COMBAT LOG:You are wiping the grime off a window when the cracking of a twig behind you alerts you to danger. You whirl round to see a strange sight. Before you stands a stocky human, hefting a brilliantly polished two-handed axe. What is strange is the contrast between the care with which the axe has been maintained and the man's wild and unkempt appearance. His clothes are little more than rags; his long hair and beard are matted; his bare arms are ingrained with years of dirt. Suddenly, he bursts into a cracked cackle of glee, and you realize that he is completely insane. At the same time, he launches himself towards you.
WILD MAN SKILL 8 STAMINA 12
If you win, you may take his magnificent axe, but if you do, you will have to leave your sword behind, since the two weapons would weigh you down. The man evidently has nothing concealed about his person: his tattered clothes hardly cover his body. You decide to search the hut.
Die roll = 3.Roll one die. If you roll 1-4, turn to 220; if you roll 5-6 turn to 316.
You find nothing worth keeping among the dust and debris of the Wild Man's hut. Since it is now evening, you decide to use the hut as a refuge for the night.
Yes, that's our first "dream combat". They all pretty much follow the simple structure above, and as you can see it's not a very well-implemented system for the player, because chances are always slightly slanted more towards of the player losing (6/5), so we don't stand a very good chance even if we have higher POWER. There's nothing we can do to change that ratio.You feel perfectly safe in the hut now. You lie down on the floor, cover yourself with some sack-cloth, and fall asleep. But even though you are in an oasis within the blighted forest, your dreams are troubled. You seem to see a vast serpent, coiled around the forest and squeezing. As the forest contracts, it turns into a mocking face, whose mouth is Ishtra's pit and whose laughter becomes the chilling shriek you heard from the hillside.
You wake up to find that the scream was your own, but you soon return to your dreams.
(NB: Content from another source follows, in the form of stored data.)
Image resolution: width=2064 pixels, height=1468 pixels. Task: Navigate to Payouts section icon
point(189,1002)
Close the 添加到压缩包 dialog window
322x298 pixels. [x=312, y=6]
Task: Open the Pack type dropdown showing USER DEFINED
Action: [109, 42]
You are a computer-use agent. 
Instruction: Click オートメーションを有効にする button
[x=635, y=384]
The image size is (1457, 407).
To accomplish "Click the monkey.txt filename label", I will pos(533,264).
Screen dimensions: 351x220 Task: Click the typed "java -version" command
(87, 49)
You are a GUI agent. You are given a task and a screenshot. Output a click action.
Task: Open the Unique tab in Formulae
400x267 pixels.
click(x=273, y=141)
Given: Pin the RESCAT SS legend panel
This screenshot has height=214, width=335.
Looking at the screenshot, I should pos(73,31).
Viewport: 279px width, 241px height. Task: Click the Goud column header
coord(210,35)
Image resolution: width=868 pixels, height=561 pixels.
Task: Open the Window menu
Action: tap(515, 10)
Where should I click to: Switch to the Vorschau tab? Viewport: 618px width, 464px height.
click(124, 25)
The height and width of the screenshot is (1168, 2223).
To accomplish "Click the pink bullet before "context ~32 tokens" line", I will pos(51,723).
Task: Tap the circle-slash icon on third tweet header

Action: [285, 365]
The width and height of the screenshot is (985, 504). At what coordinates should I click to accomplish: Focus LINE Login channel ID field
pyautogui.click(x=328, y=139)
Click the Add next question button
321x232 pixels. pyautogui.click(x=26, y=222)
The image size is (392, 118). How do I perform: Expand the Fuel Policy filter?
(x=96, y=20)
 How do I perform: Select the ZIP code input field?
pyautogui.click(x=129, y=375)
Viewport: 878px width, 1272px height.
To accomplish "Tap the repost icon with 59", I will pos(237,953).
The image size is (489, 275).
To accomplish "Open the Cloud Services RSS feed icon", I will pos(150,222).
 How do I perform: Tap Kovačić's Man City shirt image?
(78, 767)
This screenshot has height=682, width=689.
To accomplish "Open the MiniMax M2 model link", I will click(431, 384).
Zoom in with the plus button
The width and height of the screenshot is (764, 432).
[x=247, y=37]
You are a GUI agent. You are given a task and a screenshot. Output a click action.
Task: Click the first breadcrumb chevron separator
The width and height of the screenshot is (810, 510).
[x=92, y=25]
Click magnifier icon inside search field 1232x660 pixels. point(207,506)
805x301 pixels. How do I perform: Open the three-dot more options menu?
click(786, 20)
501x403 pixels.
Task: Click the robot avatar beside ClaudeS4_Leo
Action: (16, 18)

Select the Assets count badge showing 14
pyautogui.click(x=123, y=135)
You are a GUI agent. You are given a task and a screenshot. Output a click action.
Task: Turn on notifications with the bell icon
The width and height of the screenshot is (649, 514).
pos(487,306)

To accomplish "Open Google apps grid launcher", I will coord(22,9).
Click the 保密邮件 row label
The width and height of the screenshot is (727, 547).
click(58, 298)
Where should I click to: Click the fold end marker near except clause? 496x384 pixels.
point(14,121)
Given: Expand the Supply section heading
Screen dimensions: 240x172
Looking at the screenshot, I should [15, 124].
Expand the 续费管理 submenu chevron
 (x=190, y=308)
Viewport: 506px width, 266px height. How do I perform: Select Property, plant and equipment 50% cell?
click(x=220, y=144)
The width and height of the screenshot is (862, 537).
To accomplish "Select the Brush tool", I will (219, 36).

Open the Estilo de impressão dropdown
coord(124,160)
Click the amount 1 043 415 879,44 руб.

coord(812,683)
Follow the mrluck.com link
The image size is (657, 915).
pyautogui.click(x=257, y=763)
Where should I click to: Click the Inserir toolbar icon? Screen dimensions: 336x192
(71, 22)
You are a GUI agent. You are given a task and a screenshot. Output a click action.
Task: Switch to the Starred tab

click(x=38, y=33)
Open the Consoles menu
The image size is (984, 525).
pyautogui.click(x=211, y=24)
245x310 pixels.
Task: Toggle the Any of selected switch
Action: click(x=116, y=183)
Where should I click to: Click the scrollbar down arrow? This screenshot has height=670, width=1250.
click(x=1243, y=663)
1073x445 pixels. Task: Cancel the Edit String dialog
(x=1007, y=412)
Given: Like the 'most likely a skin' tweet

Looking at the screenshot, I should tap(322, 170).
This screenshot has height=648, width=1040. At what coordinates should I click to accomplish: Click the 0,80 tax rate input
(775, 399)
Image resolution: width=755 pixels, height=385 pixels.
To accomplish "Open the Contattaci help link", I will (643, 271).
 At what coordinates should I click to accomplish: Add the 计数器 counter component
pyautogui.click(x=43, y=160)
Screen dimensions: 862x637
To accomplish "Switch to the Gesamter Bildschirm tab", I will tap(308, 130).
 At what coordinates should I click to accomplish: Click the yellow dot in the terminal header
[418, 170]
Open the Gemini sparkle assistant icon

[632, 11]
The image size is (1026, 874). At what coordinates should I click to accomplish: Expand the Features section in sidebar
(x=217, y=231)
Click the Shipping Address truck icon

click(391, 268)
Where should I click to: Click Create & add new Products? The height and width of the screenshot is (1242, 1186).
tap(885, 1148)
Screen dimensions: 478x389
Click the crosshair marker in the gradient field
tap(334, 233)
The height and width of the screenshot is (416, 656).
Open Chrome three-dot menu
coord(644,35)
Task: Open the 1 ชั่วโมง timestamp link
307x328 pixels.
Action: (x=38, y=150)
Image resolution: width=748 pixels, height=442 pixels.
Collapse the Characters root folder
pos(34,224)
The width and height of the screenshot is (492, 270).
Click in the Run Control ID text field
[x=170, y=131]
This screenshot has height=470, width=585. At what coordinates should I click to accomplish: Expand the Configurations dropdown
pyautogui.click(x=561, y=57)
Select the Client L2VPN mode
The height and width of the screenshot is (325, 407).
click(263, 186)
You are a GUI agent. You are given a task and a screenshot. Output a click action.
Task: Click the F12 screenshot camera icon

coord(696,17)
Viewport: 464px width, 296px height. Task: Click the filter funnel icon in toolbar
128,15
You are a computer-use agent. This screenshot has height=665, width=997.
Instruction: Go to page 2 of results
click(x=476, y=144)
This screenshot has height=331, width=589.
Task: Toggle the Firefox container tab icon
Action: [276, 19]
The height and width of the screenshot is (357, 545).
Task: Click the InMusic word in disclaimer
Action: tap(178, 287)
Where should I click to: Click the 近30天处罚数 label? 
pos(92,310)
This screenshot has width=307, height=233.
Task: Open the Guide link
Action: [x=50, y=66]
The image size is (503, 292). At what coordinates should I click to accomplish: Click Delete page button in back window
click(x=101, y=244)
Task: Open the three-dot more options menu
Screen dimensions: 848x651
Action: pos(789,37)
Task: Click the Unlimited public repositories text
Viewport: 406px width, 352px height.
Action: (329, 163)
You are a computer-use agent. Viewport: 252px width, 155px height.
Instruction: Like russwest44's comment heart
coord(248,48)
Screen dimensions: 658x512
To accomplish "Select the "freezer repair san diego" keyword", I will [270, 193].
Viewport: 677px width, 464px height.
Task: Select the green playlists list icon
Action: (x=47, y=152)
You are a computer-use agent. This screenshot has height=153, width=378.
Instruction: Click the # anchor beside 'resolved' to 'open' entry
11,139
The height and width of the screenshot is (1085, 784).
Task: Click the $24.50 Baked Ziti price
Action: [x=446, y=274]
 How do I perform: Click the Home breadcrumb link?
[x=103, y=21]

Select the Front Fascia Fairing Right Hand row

You are walking through the forest and a tree blocks your path. You step aside, but it is still in front of you, though you did not see it move. Wherever you go, the same thing happens, until you realize that you will have to fight it. Immediately, its branches try to throttle you, and you can feel yourself suffocating. The tree has a POWER score of 16. Roll two dice. On a roll of 2-7, it has reduced your POWER score by 2; on a roll of 8-12, you have r4educed its POWER score by 2. Continue until either its or your POWER score reaches zero. If you defeat the tree, turn to 23; if it defeats you, turn to 287.
The result of winning or losing dream combats in this book is generally pretty standard as well (with the occasional rare exception): we gain a POWER bonus for winning and lose a point for losing the combat. So every dream combat ends with our POWER being restored to either 1 point above or below our score before the combat.It is now morning, and you wake in the Wild Man's hut. Restore your POWER score to what it was before the dream fight, and add 1 for your victory. If the Wild Man is still alive, turn to 215; otherwise, you crawl back through the holly bushes and continue on your way.
Ishtra's mouth? So apparently the Demon Prince has the power of killing entire forests with his bad breath?The closer you get to Ishtra's pit - or Ishtra's mouth, as you are beginning to call it - the worse the pestilence becomes which has ravaged the forest. even the brown and swollen leaves, which had given the trees some sort of covering, die out, and you walk silently among the dead shells of once magnificent oaks and beeches.
Do we investigate this remarkable deer which appears to have developed immunity to bad demon breath?You pass another of clearings which afflict the forest like open sores. To your astonishment, there is a perfectly ordinary, peaceful deer grazing in the middle of the clearing. The sight is like a breath of fresh air in a sewer. Will you investigate this remarkable phenomenon or not?